Among our inner resources are awareness, concentration, energy, openness, work capacity (the individual's capacity to get things done), balance / equanimity, emotional intelligence, intellect / thinking capacity, discrimination / clarity, and appreciation / caring / compassion.
Then inner engagement is not just thoughts, attitudes, or feelings, but includes these. It's not a survey score, not behavior or actions, but a (momentary) state of one's (inner) resources.
The business case for improving inner engagement should then be obvious: improving inner engagement will integrate one's resources, moving one closer to self-actualization, where we are, and work at our best.
What can we say about the business case for improving outer, or behavioral engagement? What can we tell just by observing a person's behavior, without knowing their motivation? Outer behavior, such as attending meetings, is often correlated with 'positive motivation', such as an intention to contribute more to the organization, but these aren't always congruent: it's well known that people can just ‘act the part’: "talk the talk" outside, but still not "walk the walk" inside. Indeed, incongruence of thought and deed can be extreme in the case of employee spying or criminal sabotage. People can act the part of beneficially engaged employees, even while harboring malicious intentions.
Thus putting a lot of faith in appearances can be misleading. The long-term outcome may be contrary to what we forecast from appearances or mere surveys of behavior. For better or for worse, it’s pretty obvious that "Our state of mind creates our state of results." (Hansen and Allen, p. 28) Thus of the two types of engagement, inner engagement is much more determinative, and much more important.
Nevertheless, even among those advocating for improving engagement in organizations, there seems to be little appreciation for the value, methodology, and measurement of inner engagement. To see an example showing the vast potential for improving inner engagement, you can examine the account of a work period in Lesson #3, and an even more detailed account in this article: http://wp.me/ps9h2-3n
The Next Lessons
Whether or not you feel proficient at playing the inner game, it is your way "to steer a confident [or uncertain] course while navigating your way toward personal and professional goals." It is "our state of mind creates our state of results."
In Lesson #2 we experiment with a mock work situation, sorting a deck of cards. We are challenged to do this simple task quickly, and see how we currently deal with common inner obstacles to improve our performance. We can also investigate the source of time pressure, to see how involvement relates to pressure, and to see whether physical speed is independent of our feeling of time passing.
In terms of the type of goals, sorting the cards as quickly as we can is our conventional goal.
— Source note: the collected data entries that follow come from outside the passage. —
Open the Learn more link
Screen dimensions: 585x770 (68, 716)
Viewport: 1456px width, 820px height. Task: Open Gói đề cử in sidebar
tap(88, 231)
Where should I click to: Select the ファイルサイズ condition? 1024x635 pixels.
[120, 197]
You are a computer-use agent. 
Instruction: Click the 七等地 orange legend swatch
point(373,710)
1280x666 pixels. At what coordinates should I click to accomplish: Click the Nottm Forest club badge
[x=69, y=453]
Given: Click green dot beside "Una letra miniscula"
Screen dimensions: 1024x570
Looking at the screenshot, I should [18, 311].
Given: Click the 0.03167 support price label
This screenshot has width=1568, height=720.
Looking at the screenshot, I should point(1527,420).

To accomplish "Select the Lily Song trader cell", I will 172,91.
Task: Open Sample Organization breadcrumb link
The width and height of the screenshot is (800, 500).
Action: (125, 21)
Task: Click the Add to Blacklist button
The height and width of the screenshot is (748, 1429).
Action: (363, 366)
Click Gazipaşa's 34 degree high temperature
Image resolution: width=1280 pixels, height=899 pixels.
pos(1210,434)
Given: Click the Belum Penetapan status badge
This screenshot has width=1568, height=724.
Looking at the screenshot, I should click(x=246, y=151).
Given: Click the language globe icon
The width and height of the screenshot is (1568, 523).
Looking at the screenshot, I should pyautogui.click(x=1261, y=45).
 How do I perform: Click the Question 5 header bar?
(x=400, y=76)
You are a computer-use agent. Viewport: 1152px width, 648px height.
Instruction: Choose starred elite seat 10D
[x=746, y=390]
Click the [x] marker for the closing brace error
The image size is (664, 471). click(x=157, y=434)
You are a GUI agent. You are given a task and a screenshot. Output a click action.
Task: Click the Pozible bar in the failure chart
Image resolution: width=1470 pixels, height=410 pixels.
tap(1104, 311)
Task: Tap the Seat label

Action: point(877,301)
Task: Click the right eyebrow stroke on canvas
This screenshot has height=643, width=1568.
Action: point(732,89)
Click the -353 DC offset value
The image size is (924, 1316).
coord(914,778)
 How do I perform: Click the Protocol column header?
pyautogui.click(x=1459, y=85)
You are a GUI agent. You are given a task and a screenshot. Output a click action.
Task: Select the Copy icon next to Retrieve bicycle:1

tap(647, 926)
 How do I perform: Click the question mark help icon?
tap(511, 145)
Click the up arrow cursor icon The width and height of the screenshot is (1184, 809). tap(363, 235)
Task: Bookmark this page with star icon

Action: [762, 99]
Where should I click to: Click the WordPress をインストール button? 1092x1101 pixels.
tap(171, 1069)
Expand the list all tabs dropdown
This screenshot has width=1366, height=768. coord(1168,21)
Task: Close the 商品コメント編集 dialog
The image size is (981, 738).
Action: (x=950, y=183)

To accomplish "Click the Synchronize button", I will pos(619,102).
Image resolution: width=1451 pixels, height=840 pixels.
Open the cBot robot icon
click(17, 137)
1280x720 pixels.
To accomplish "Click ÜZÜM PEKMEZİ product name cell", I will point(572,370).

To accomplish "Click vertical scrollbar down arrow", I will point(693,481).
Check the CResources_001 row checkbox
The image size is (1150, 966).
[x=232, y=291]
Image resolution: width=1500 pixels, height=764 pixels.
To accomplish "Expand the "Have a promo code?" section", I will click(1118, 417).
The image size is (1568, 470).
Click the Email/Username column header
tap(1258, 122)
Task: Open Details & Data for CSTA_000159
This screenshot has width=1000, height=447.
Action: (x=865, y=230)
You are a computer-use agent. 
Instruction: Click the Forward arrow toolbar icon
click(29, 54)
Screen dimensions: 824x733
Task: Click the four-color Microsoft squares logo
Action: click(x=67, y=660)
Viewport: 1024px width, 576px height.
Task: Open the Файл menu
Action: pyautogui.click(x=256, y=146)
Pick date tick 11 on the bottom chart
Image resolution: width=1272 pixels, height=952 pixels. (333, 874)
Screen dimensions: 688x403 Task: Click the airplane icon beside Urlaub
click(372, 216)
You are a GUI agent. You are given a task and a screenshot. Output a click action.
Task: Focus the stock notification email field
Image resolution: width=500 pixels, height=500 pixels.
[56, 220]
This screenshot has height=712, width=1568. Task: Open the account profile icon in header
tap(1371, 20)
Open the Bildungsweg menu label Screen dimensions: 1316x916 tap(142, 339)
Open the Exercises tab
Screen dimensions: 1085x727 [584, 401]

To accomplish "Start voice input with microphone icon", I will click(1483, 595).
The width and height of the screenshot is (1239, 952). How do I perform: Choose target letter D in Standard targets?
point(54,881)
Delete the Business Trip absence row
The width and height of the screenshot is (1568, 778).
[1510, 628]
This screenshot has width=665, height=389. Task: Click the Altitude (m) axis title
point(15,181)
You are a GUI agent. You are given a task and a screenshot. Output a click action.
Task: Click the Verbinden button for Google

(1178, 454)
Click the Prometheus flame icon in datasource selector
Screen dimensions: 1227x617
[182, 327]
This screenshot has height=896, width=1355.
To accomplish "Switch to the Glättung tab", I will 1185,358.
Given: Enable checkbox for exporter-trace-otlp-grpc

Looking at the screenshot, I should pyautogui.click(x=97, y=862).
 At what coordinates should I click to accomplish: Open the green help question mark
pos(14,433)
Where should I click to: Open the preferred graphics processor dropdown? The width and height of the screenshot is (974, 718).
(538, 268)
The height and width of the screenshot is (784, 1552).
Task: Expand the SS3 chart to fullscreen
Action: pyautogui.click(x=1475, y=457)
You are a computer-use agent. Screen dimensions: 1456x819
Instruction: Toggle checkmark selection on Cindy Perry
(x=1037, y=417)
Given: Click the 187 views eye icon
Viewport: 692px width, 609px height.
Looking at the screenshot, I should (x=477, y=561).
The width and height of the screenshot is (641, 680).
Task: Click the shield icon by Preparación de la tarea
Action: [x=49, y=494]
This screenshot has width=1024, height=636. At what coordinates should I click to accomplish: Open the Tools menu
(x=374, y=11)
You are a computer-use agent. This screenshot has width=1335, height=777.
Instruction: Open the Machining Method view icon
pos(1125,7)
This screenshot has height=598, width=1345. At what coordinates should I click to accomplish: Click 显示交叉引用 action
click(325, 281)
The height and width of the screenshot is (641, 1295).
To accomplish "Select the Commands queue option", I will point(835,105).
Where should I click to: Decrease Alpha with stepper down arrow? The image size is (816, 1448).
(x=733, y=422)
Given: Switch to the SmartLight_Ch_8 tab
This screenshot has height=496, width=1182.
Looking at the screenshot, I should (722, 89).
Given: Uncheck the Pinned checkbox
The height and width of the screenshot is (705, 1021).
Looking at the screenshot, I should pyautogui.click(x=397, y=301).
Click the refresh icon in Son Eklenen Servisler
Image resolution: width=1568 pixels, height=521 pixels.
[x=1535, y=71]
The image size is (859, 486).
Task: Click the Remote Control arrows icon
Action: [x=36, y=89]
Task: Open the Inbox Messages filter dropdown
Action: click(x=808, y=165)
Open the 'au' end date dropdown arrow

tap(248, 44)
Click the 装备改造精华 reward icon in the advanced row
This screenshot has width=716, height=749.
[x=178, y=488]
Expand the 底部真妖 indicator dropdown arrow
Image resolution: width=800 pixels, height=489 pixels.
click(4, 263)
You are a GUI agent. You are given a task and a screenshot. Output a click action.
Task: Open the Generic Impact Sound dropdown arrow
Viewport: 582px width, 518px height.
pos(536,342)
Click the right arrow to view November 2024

Our learning goal is to see exactly what is involved experientially in improving our performance. Do we need to break through any beliefs or habits?
In Lesson #3 we experiment further with the card sorting exercise, continually and quickly dissolving experiential obstacles as they arise, more and more fully integrating and clarifying our inner resources. We can see how we increase one of our inner resources, our work capacity--the amount of work we can accomplish in a period of time. The importance of work capacity is seldom recognized, nor is the means by which it is improved.